● **INPUT DATA**

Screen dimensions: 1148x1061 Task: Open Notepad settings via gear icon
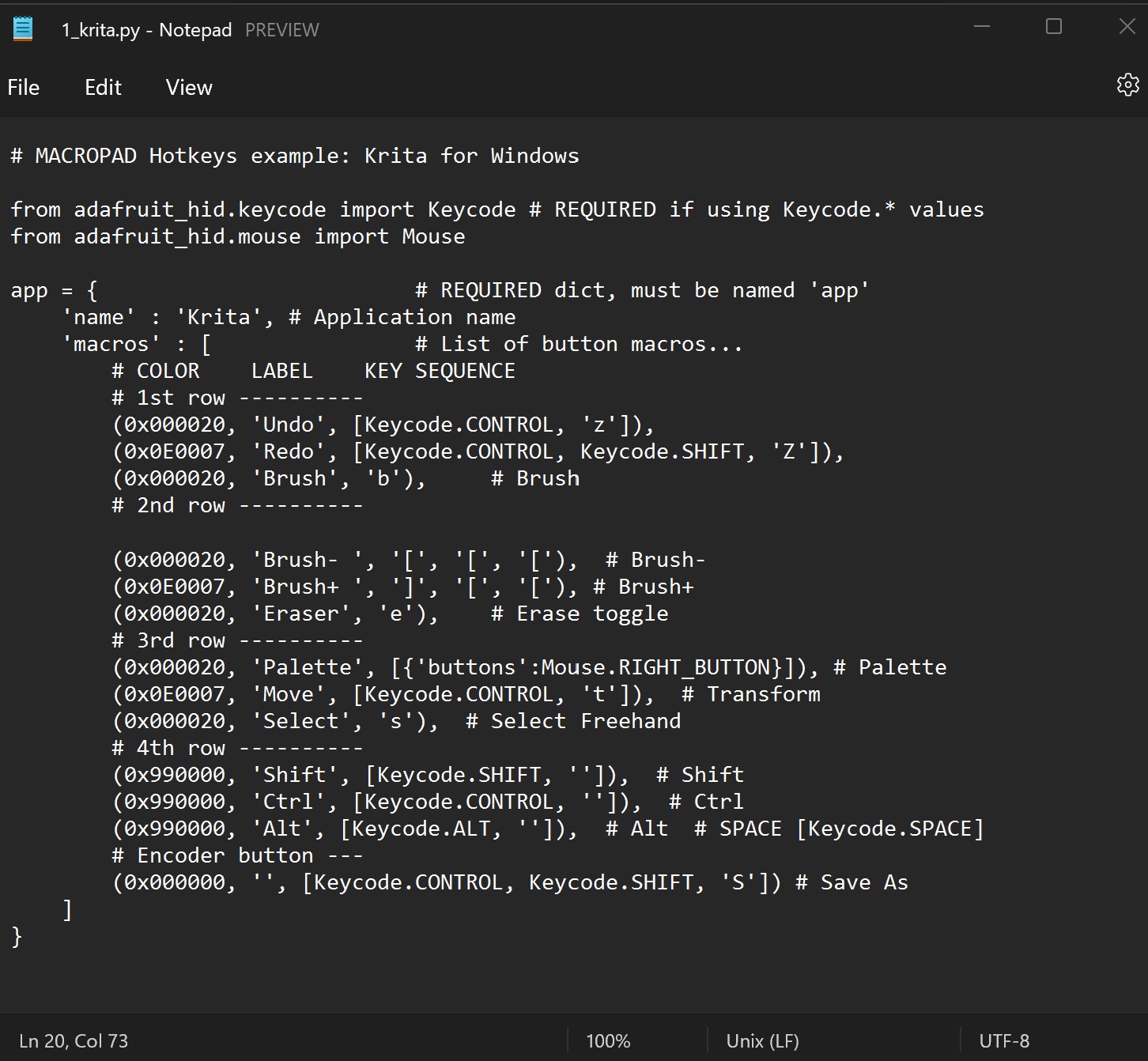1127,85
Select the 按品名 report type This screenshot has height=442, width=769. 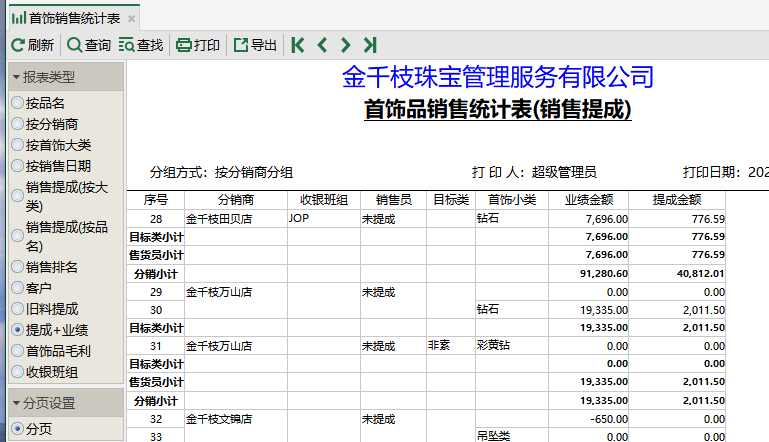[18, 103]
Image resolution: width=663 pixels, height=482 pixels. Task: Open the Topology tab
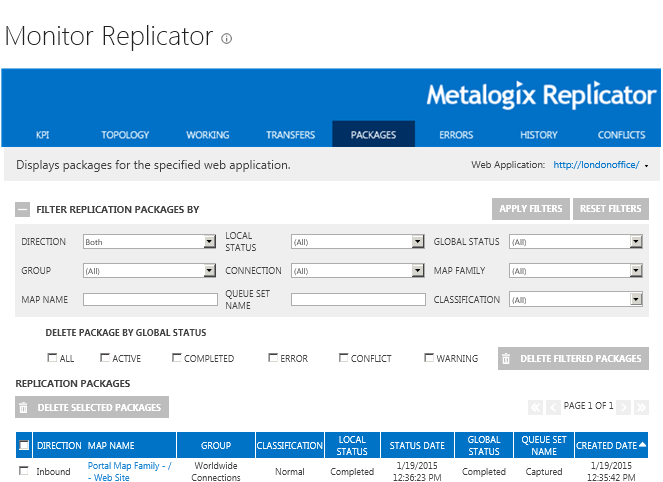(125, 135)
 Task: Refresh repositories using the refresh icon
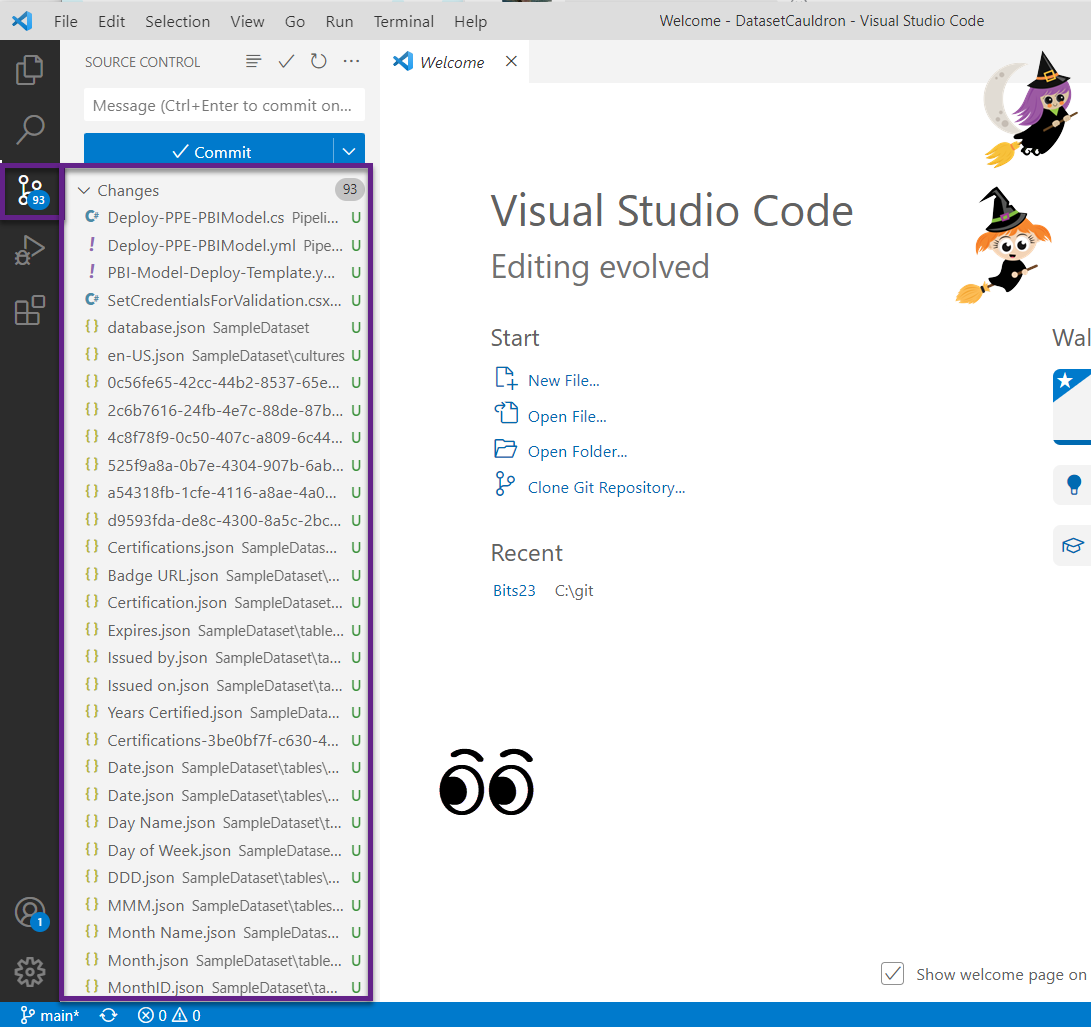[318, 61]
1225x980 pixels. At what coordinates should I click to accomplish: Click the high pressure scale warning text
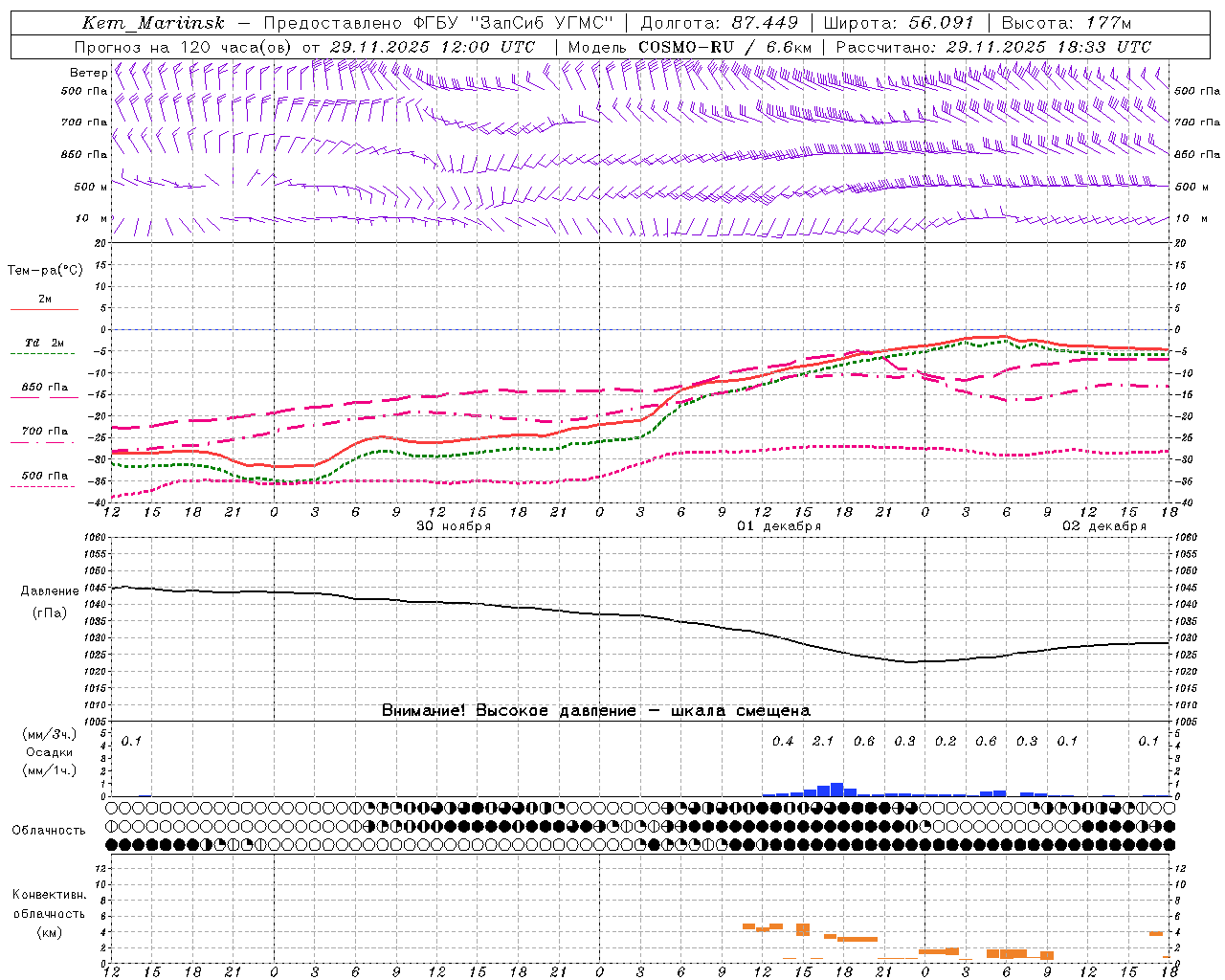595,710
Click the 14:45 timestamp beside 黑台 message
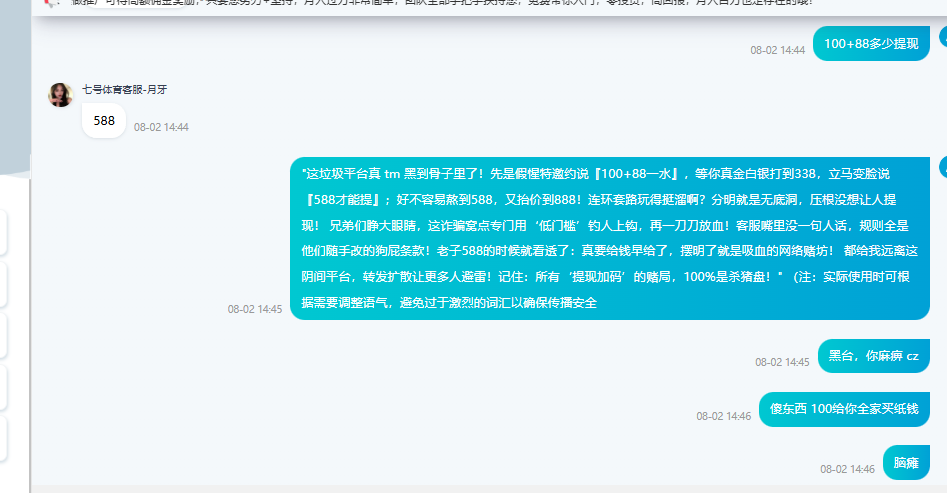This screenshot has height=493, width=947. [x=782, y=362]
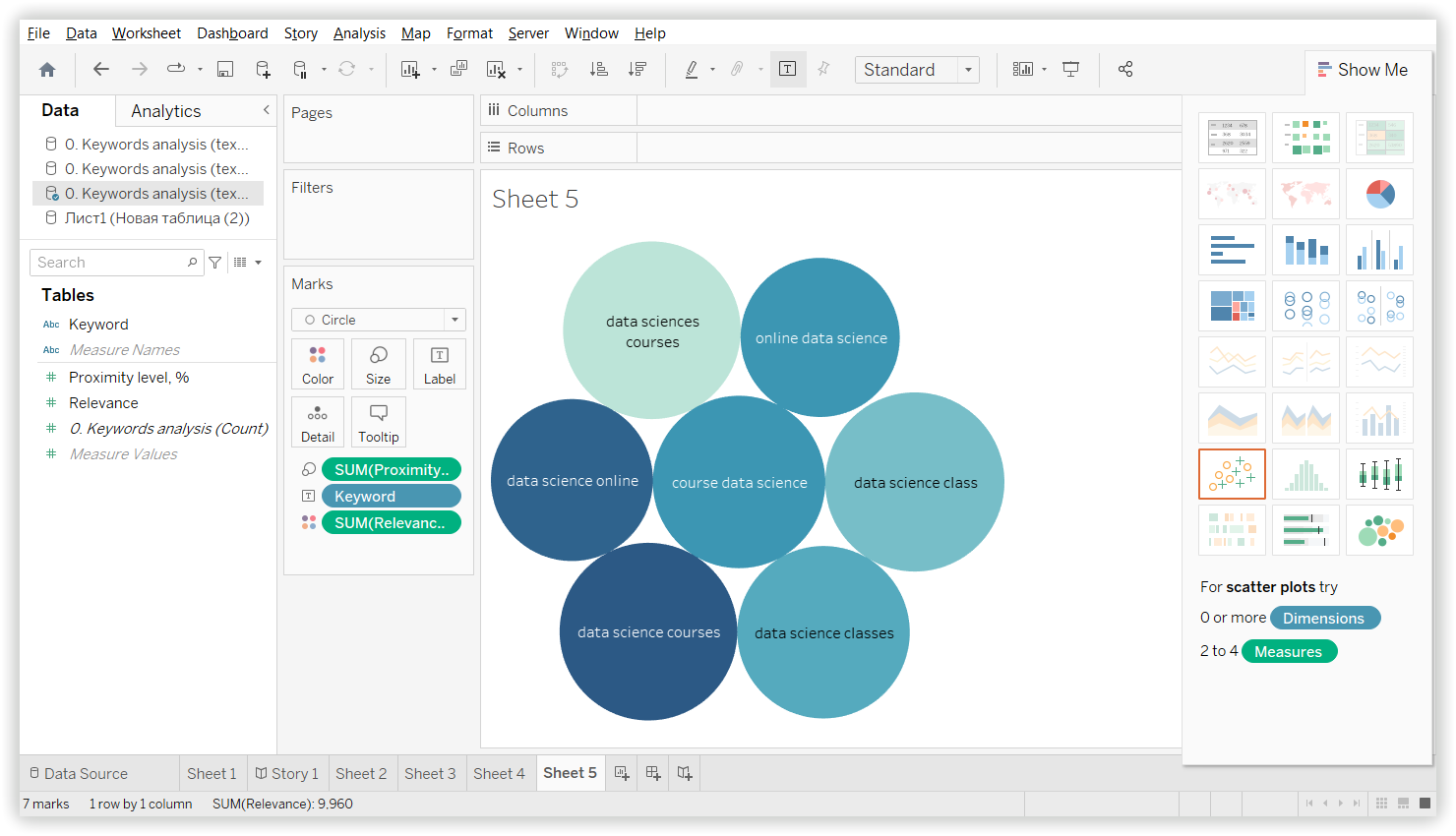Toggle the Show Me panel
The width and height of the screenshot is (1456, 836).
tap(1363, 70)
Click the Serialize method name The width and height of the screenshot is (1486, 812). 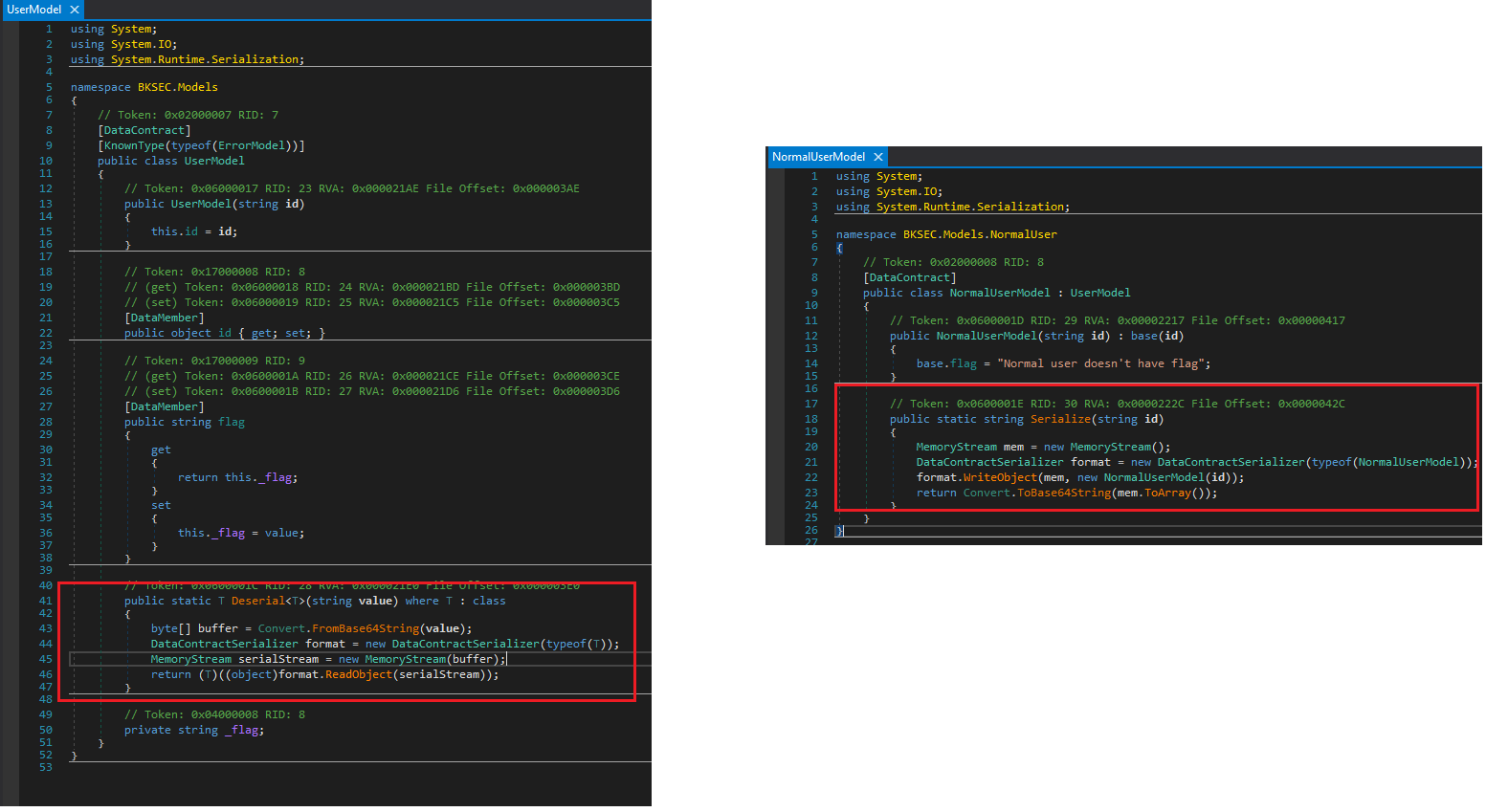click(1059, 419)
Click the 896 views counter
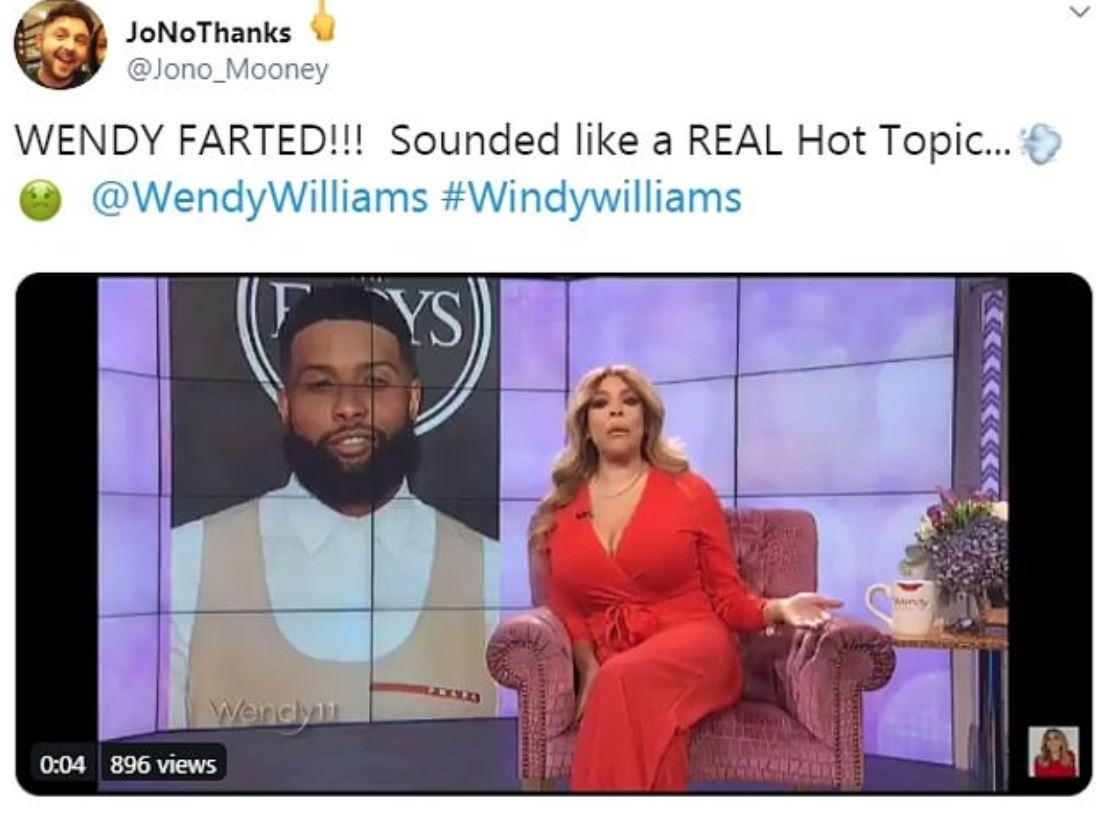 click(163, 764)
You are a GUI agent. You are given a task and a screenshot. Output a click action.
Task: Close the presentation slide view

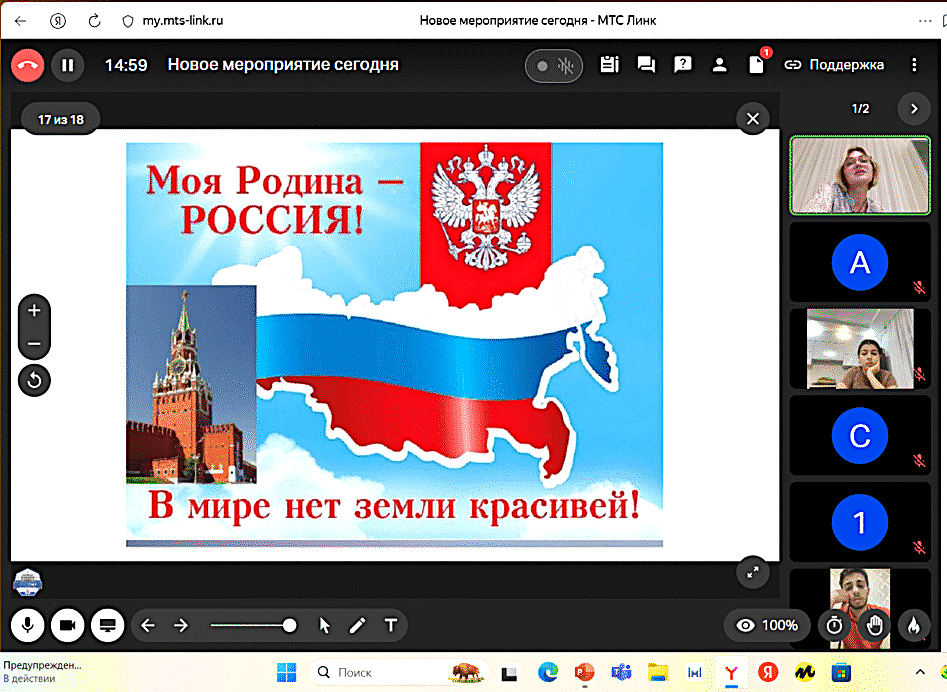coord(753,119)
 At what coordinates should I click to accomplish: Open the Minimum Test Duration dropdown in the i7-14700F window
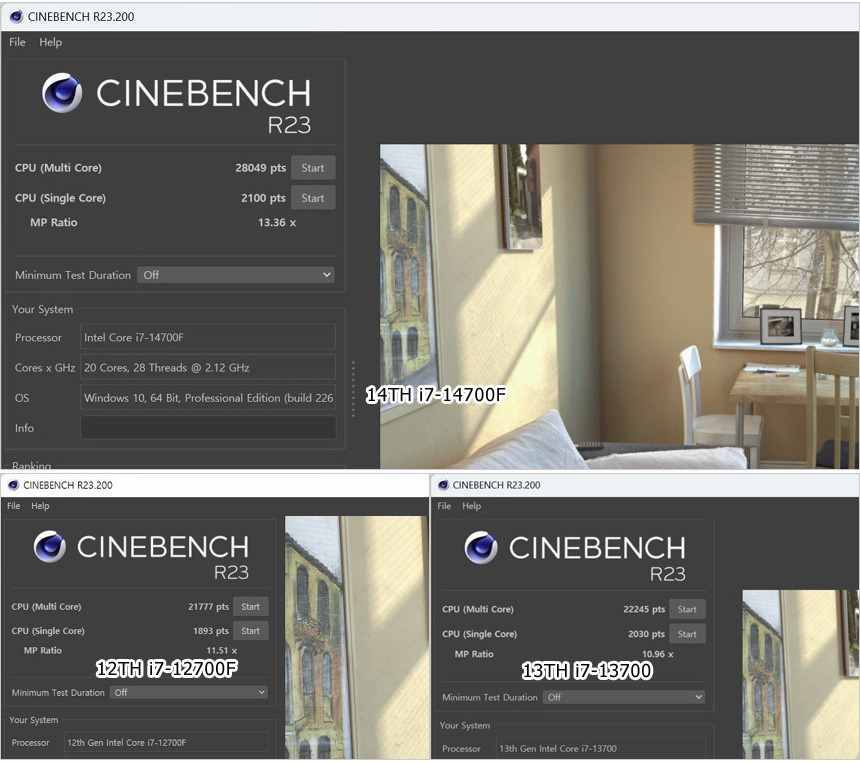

● **EXERCISE**
From the line with "Task: Close the presentation slide view" to the final line of the entries above, reproduce each line exactly and nothing else; the pictures stay out.

● **TASK OUTPUT**
Task: Close the presentation slide view

coord(753,119)
 At what coordinates should I click to accomplish: Open the Minimum Test Duration dropdown in the i7-14700F window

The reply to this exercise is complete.